Jonah Williams

No. 9 – Texas Longhorns
- Position: Safety
- Class: Sophomore

Personal information
- Born: May 17, 2007 (age 19) Galveston, Texas, U.S.
- Listed height: 6 ft 3 in (1.91 m)
- Listed weight: 210 lb (95 kg)

Career information
- High school: Ball (Galveston)
- College: Texas (2025–present);
- Stats at ESPN

= Jonah Williams (safety) =

American football player (born 2007)

Jonah Williams (born May 17, 2007) is an American college football safety for the Texas Longhorns. He is also an outfielder on the Longhorns' baseball team.

==Early life==
Williams was born in Galveston, Texas, and attended Ball High School where he played both football and baseball. As a sophomore, he was named the District 9-5A MVP after recording 59 tackles, four interceptions and four punt return touchdowns. As a junior, he had 58 tackles with four interceptions and as a senior had 29 tackles and two interceptions, missing the second half of the season due to injury. Despite the injury his senior season, he was named the District 9-5A MVP a second time.

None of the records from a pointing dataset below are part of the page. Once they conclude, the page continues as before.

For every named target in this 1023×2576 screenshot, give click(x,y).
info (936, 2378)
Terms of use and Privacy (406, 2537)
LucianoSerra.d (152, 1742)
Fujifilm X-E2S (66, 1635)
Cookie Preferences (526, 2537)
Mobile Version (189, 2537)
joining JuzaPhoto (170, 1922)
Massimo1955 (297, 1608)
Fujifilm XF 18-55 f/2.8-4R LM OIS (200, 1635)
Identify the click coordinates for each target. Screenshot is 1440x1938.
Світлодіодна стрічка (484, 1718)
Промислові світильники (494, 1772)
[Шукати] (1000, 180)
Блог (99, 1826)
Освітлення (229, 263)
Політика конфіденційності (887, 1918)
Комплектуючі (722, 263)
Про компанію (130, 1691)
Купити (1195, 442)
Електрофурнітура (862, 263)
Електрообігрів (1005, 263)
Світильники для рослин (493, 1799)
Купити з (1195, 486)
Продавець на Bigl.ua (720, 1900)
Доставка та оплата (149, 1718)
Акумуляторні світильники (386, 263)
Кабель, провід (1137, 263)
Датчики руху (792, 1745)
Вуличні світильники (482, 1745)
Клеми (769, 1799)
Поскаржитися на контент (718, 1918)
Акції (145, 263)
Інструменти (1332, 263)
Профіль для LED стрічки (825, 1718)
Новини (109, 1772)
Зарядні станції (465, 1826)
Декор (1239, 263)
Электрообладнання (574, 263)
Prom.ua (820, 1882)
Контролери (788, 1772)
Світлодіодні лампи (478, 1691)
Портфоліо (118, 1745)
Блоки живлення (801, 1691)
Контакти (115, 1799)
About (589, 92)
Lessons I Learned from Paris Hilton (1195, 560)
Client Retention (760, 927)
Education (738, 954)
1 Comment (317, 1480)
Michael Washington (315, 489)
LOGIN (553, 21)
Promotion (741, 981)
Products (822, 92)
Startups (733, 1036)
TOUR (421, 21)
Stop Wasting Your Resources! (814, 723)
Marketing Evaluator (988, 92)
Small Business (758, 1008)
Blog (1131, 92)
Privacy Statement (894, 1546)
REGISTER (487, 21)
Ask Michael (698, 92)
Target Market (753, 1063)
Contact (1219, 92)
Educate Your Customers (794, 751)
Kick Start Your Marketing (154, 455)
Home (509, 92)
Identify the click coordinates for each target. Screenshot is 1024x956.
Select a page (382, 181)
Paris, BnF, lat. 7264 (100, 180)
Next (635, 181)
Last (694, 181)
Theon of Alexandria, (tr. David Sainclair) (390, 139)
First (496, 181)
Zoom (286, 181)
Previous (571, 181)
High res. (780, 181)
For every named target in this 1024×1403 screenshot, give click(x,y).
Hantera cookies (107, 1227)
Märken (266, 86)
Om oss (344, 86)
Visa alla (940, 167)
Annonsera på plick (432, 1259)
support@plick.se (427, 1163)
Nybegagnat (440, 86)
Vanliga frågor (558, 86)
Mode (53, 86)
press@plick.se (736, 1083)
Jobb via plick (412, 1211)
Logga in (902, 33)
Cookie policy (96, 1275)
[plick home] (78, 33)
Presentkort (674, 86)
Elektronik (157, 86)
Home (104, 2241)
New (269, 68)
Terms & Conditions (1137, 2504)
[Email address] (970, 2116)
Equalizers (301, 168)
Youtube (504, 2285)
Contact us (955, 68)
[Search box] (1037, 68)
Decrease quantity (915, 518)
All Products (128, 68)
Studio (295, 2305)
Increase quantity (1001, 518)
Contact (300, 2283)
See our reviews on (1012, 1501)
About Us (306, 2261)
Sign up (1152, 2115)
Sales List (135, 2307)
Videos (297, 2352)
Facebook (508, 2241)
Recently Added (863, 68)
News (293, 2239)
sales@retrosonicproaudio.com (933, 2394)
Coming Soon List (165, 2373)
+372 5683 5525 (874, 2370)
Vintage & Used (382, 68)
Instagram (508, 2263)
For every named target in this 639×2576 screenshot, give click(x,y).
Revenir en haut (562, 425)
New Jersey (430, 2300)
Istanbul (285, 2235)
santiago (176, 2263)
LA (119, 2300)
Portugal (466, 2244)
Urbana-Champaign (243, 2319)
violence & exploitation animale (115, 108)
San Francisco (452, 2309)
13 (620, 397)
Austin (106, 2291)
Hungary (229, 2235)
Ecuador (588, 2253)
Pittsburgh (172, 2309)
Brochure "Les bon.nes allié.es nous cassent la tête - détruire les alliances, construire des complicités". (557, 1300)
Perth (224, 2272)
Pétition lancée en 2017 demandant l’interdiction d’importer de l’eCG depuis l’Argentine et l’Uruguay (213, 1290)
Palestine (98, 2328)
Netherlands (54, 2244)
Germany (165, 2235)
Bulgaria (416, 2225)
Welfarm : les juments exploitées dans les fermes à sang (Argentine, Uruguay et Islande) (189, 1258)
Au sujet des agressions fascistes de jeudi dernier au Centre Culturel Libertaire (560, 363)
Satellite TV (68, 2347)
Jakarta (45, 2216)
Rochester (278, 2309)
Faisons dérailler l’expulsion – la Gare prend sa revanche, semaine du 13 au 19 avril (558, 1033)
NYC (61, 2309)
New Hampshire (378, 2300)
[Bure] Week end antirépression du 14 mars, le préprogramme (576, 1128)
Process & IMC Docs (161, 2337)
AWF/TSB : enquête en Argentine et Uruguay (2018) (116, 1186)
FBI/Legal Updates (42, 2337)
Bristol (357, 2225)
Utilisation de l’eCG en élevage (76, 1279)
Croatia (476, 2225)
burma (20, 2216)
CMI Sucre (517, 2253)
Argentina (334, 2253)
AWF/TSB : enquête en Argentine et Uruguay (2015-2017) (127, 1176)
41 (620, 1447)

Williams was a five-star recruit and was rated as the top safety in his class. He committed to play both college football and college baseball at the University of Texas at Austin.

==College career==

=== Baseball ===
Williams played 20 games for the Longhorns baseball team his freshman year in 2025, hitting .327/.383/.382 with 10 runs batted in (RBI) over 55 at-bats. After the season, he joined the football team for the 2025 season.

=== Football ===
Williams made his football debut on Week 4 against Sam Houston after missing the first three games due to a hamstring injury, playing eight special teams snaps and 11 defensive snaps and recording no stats.

===College statistics===

==== Football ====

Year: Team; GP; Tackles; Interceptions; Fumbles
Solo: Ast; Cmb; TfL; Sck; Int; Yds; Avg; TD; PD; FR; Yds; TD; FF
2025: Texas; 8; 5; 4; 9; 0.0; 0.0; 0; 0; 0; 0; 0; 0; 0; 0; 0
Career: 8; 5; 4; 9; 0.0; 0.0; 0; 0; 0; 0; 0; 0; 0; 0; 0

==Personal life==
His brother, Nick Williams, played in Major League Baseball (MLB).